_ENTRIES PROVIDED_
=-=-=-=-=
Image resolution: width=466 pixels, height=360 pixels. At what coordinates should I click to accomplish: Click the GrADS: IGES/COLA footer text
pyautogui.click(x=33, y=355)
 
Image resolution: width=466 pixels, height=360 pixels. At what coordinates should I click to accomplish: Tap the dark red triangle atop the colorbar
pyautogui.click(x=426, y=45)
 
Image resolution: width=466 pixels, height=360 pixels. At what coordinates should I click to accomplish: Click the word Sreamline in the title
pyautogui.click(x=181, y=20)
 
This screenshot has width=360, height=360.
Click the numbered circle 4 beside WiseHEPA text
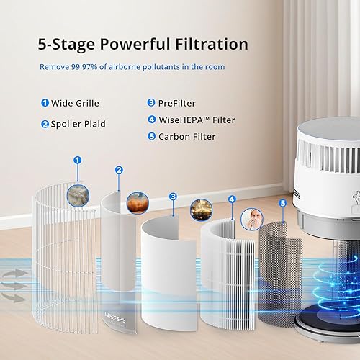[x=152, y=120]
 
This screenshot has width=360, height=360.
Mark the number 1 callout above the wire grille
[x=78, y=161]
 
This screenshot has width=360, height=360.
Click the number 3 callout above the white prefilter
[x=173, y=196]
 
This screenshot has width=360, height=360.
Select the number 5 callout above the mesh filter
=-=-=-=-=
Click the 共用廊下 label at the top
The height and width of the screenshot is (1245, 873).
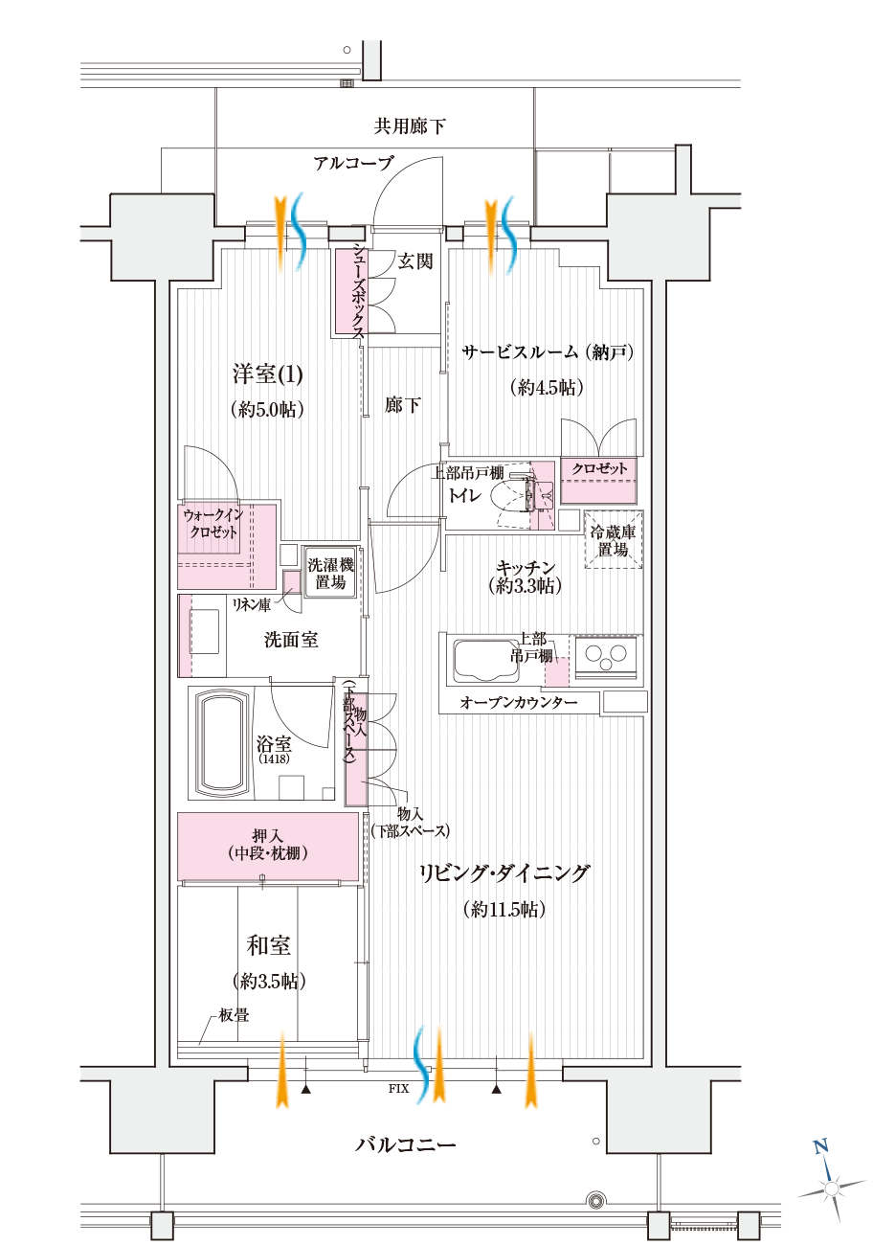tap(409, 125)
=-=-=-=-=
_EXERCISE DETAILS_
Copy the stretch of the listing above from the line containing "IGES/COLA footer text" through the line containing "pyautogui.click(x=33, y=355)", both lines included, reproducing it character for character and nothing else.

_SOLVED PROBLEM_
Image resolution: width=466 pixels, height=360 pixels. At what coordinates should I click to accomplish: Click the GrADS: IGES/COLA footer text
pyautogui.click(x=33, y=355)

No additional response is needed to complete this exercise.